Thoughtful Thursday: Satisficing

August 11, 2011

Thoughtful Thursday

Somewhat related to my last couple of Thoughtful Thursdays about where you live now and where you’d want to try living for a little while

I keep thinking about this article I read about the medium chill, also known as satisficing: “abandoning the quest for the ideal in favor of the good-enough.” It’s about making a choice to live with less “money/stuff/status” in exchange for more time, freedom, and happiness.

That tradeoff became especially apparent for me as we recently spent time with two of DH’s lifelong chums: a guy with a fine-paying, skilled job who chooses to work at that job part time so that he can spend more time with his kids as well as on his hobbies; and Mr. Moneybags, whose moniker says it all. One is the embodiment of satisficing; the other relentlessly accumulates wealth and prestige.

I was raised in a rich/poor family: one parent came from a poor family, and one came from a very rich family. My own upbringing was sometimes rich and sometimes poor. There was no satisficing when I was growing up: you never knew when lean times were coming, so you made the most of the fat times. My father recently spoke about the choices he made, to pursue big things even though it sometimes meant failure because working at a normal steady job would “kill his soul.”

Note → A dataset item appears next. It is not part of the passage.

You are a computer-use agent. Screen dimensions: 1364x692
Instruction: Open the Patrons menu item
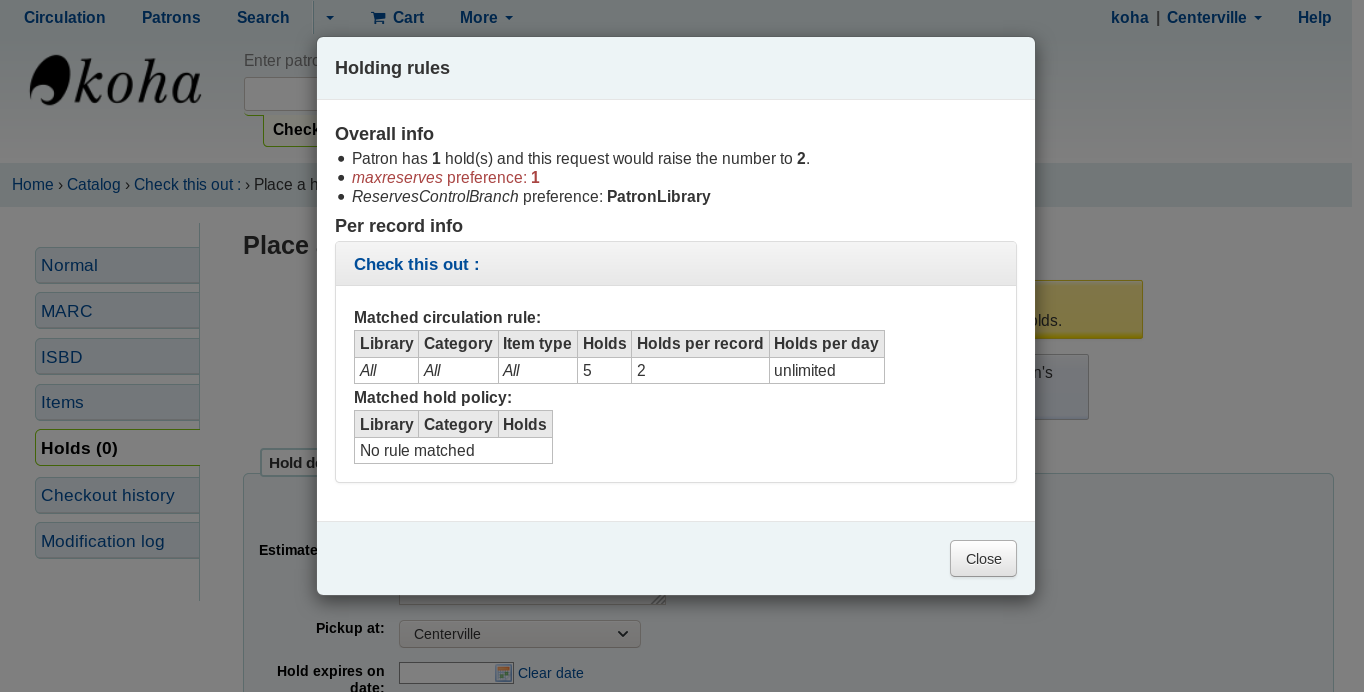click(x=171, y=18)
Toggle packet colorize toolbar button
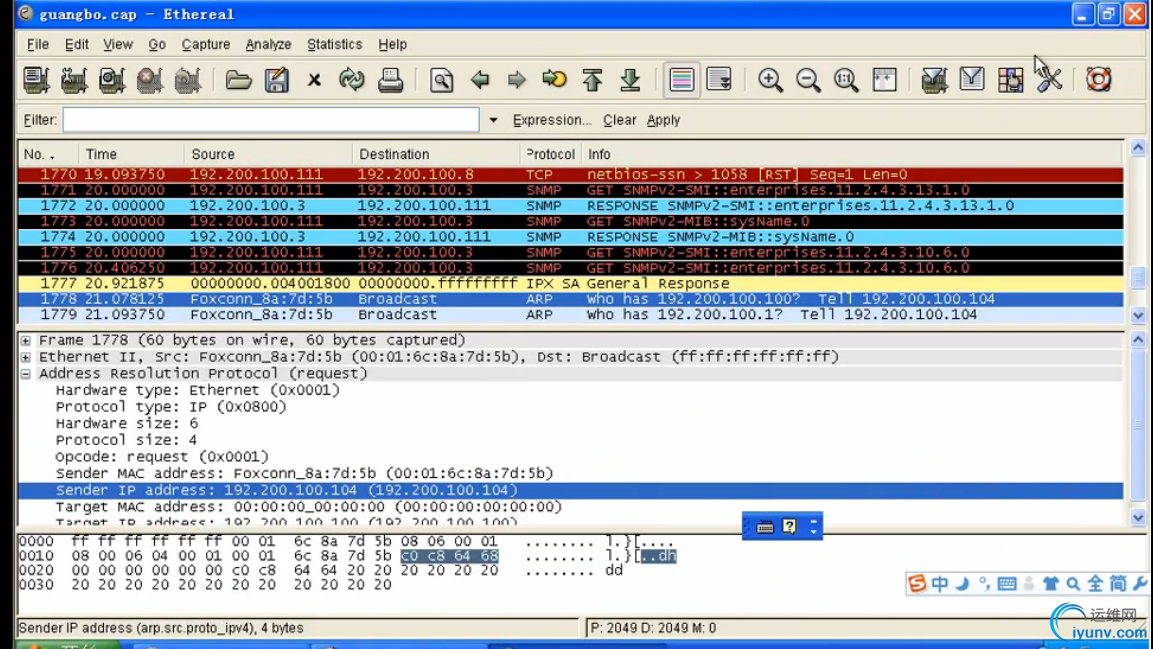This screenshot has height=649, width=1153. (682, 80)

My husband also came from a rich/poor family, but to a more moderate degree than my family. Also more moderate: the big things and the failure.

We both ended up with the good/terrible sense to choose a career that was fulfilling intellectually rather than financially.

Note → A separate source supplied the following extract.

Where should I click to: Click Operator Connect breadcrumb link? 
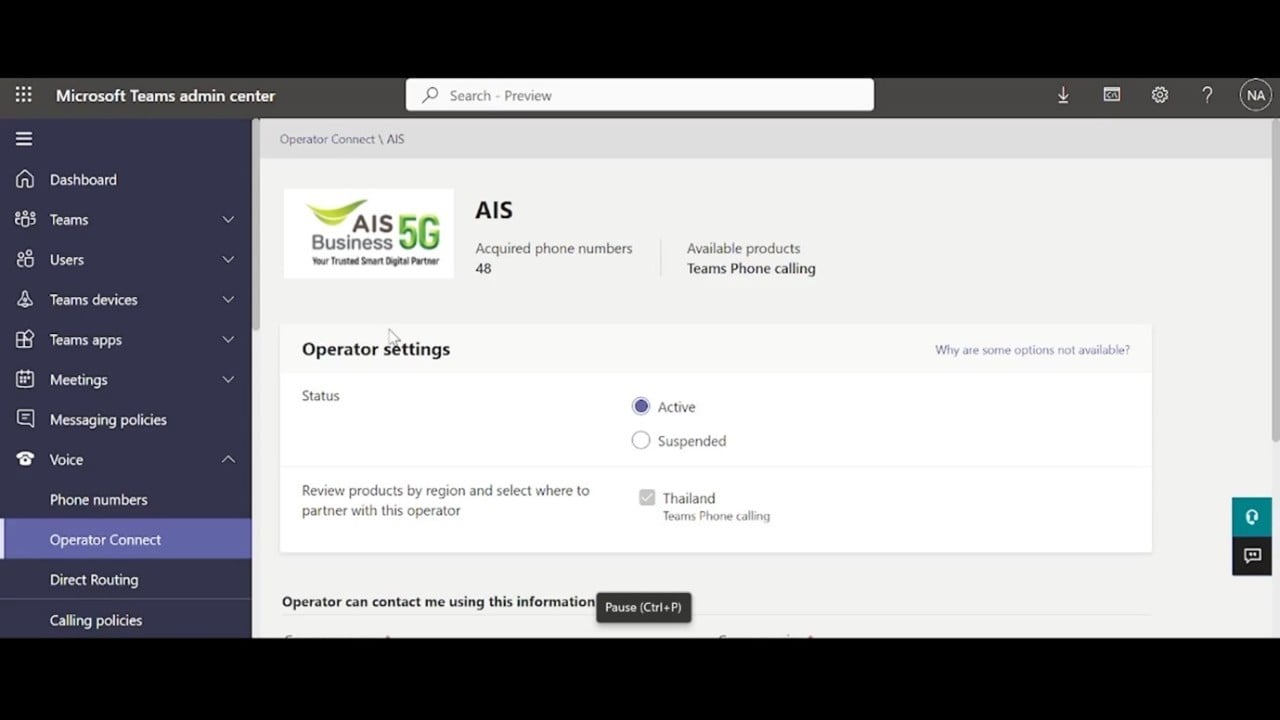click(327, 139)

Neither of us currently lives a satisficing life at all, working much harder than we should, but we are both pursuing accomplishment more than money. To the extent that we (esp. DH) have pursued money, to a large extent it was to pay for all of those fertility treatments and, now, sustain the results of the fertility treatments.

We both think every day about going somewhere exciting and satisficing for a few months — but only a few months. We both like having some extra money in the bank in case of emergency, or in case we suddenly need to go get some gelato — in Italy. I guess we’d both rather work very hard then relax very hard in a marvelous place than live a balanced but frugal life in a regular place.

How much do you pursue money/stuff/status? Have you made conscious decisions to follow a certain path, or just ended up there?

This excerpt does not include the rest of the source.